Valentin Badrak, director of the Center for Army, Conversion and Disarmament in Ukraine says that not only Ukraine, but also the Western community was not prepared to make immediate decisions about the aggression of the Kremlin. He believes Lithuanian support will help bring an epiphany in the Western world about the danger of Russian aggression in Eastern Ukraine.

“In 2014, Lithuania has demonstrated unprecedented courage, becoming the de facto ally of Ukraine in the fight against the aggression of Putin’s Russia,” Badrak claims. “First of all, its psychological support is very valuable. And it has become a symbol highlighting the struggle of the Western world against the spread of Putin’s ‘hybrid war’.”

According Badrak, although the total amount of financial aid from Lithuania to Ukraine seems relatively small on paper, the effect of this aid is enormous. The steps taken by Lithuania and Poland cannot be overstated, he says, and prevents Ukrainians from believing that their plight has been overlooked by the West. Badrak is sure that the firmness of the leaders of these two countries led to a “decompression” of Washington and adoption of a number of laws supporting Ukraine by the US Congress.  

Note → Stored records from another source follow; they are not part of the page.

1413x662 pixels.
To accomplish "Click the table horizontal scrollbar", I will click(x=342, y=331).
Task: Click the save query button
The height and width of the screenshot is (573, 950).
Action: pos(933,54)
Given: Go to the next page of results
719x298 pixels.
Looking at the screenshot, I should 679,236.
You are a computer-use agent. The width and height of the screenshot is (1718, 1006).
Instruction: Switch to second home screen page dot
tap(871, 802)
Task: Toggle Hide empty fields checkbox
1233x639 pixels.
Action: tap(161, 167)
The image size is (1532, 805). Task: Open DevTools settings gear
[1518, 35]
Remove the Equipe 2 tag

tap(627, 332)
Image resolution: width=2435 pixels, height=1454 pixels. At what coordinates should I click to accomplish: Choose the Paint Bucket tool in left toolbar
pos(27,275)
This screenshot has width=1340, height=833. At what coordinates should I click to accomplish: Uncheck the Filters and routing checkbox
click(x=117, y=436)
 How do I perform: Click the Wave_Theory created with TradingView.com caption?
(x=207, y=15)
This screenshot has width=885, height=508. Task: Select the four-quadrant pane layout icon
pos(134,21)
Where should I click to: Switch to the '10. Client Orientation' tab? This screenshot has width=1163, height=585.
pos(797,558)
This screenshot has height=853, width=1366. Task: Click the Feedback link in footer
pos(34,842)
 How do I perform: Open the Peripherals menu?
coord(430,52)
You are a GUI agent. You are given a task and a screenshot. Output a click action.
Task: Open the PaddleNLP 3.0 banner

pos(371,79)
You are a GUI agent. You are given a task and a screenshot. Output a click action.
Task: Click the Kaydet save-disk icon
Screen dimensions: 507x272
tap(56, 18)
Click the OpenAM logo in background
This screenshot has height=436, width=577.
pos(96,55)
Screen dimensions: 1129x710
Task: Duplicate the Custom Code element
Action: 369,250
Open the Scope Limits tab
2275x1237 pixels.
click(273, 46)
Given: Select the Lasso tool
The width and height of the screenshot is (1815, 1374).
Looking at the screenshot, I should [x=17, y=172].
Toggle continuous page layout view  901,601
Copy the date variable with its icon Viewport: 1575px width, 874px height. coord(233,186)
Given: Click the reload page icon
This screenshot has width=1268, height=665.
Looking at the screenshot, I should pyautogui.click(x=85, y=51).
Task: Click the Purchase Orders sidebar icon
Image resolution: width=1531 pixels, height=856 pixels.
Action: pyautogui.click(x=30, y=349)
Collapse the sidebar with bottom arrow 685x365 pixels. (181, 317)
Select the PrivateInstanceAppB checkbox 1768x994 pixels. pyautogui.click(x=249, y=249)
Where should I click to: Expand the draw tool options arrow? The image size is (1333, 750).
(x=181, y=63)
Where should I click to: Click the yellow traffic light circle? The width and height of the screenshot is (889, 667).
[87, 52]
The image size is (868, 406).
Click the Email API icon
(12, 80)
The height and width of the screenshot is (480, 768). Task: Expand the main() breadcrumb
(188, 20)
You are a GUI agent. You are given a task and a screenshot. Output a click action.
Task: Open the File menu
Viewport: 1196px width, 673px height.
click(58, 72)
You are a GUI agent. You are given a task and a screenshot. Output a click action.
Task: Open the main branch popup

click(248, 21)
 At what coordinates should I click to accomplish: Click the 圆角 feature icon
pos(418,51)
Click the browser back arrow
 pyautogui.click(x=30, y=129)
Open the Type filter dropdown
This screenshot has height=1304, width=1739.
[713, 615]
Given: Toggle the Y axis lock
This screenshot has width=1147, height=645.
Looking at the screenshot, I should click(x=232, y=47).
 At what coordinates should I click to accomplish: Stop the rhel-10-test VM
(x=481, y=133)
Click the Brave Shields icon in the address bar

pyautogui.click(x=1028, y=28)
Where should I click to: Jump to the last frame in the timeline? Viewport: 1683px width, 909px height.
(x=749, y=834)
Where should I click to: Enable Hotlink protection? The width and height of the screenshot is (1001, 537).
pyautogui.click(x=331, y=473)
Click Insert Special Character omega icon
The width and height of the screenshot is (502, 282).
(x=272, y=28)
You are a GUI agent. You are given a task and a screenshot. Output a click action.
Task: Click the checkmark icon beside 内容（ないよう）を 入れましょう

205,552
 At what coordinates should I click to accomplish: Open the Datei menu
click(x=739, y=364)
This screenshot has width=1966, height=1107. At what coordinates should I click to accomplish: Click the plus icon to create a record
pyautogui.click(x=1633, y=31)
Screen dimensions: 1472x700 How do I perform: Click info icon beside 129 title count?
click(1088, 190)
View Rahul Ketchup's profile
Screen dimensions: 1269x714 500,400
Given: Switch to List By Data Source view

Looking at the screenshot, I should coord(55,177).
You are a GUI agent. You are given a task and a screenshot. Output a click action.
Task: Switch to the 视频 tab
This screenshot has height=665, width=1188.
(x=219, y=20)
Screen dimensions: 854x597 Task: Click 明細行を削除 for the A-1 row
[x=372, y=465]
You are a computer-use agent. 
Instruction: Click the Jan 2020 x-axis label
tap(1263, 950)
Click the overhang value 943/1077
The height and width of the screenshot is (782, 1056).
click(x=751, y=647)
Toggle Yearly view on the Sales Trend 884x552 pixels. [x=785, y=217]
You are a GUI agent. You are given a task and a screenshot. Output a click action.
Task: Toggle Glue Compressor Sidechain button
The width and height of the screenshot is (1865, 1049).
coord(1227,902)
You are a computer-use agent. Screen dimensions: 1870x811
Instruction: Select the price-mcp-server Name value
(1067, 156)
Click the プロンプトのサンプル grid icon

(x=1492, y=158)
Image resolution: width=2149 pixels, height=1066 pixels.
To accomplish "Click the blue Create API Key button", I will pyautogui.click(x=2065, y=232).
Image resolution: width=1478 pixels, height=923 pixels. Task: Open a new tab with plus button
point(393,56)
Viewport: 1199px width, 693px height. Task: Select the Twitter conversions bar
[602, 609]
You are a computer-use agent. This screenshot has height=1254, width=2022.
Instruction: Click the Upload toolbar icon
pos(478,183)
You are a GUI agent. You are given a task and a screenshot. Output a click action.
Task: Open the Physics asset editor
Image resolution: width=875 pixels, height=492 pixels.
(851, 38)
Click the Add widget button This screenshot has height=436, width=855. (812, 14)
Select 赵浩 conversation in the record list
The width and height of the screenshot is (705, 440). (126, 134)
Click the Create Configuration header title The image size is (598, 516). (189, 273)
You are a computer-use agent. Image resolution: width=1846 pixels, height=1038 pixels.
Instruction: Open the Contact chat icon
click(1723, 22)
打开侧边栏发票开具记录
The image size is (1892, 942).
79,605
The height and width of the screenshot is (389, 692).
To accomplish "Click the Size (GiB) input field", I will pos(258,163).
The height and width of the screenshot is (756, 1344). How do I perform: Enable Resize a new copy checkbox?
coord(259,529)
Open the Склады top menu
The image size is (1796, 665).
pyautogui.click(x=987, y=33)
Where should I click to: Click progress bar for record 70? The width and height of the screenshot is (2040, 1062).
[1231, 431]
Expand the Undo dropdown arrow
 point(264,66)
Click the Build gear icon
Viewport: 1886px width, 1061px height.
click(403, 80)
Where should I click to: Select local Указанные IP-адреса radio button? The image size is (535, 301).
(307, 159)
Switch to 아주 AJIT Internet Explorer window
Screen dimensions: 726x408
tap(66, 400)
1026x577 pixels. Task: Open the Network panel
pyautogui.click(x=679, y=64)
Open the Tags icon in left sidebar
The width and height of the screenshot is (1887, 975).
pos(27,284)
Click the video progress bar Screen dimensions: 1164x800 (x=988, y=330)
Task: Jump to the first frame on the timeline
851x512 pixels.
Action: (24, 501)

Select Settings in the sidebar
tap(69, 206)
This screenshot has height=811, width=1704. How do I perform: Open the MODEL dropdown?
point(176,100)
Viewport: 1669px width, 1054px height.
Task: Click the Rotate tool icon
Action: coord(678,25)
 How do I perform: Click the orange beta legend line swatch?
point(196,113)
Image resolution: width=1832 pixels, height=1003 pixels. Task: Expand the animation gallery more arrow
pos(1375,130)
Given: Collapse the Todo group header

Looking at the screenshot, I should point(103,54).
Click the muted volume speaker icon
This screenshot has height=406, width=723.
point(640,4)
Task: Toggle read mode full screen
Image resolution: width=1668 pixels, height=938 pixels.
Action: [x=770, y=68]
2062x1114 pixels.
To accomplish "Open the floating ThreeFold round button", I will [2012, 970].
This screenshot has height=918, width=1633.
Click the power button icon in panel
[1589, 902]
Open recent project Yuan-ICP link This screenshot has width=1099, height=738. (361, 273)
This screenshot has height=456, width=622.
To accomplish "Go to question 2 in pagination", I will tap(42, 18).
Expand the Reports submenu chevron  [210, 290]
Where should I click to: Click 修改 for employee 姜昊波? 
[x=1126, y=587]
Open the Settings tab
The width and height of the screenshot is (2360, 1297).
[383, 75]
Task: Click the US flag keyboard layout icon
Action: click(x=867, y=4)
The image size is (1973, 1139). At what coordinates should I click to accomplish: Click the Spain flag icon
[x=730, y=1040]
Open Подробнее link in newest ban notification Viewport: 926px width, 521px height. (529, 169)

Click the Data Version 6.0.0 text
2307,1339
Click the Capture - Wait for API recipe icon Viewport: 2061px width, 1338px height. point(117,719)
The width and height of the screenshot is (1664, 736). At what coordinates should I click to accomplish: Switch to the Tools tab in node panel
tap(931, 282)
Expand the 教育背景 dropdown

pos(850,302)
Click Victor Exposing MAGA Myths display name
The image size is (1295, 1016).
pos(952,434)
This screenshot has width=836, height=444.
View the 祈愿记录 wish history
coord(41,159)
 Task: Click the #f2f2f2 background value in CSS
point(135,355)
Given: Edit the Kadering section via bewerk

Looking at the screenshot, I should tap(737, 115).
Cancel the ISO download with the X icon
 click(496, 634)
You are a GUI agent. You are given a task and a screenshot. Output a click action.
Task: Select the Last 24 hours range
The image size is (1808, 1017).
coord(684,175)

“It was very hard to reach an understanding within NATO that the war is launched not only against Ukraine, but against the World Order, against the Western community itself.”

Badrak also thinks that the prospect of supplies of weapons from Lithuania to Ukraine is possible, as was outlined by President Grybauskaite during her recent visit to Ukraine. Moreover, some types of what have been termed “non-lethal equipment” have already been supplied by the United States, including night vision goggles and other vital military equipment. It is not improbable that Lithuania’s actions can set the tone for NATO and the EU. If a small country such as Lithuania can speak up, even though its own economy intricately tied to that of Russia and so it has much to lose, then perhaps the rest of the EU will follow Lithuania’s path.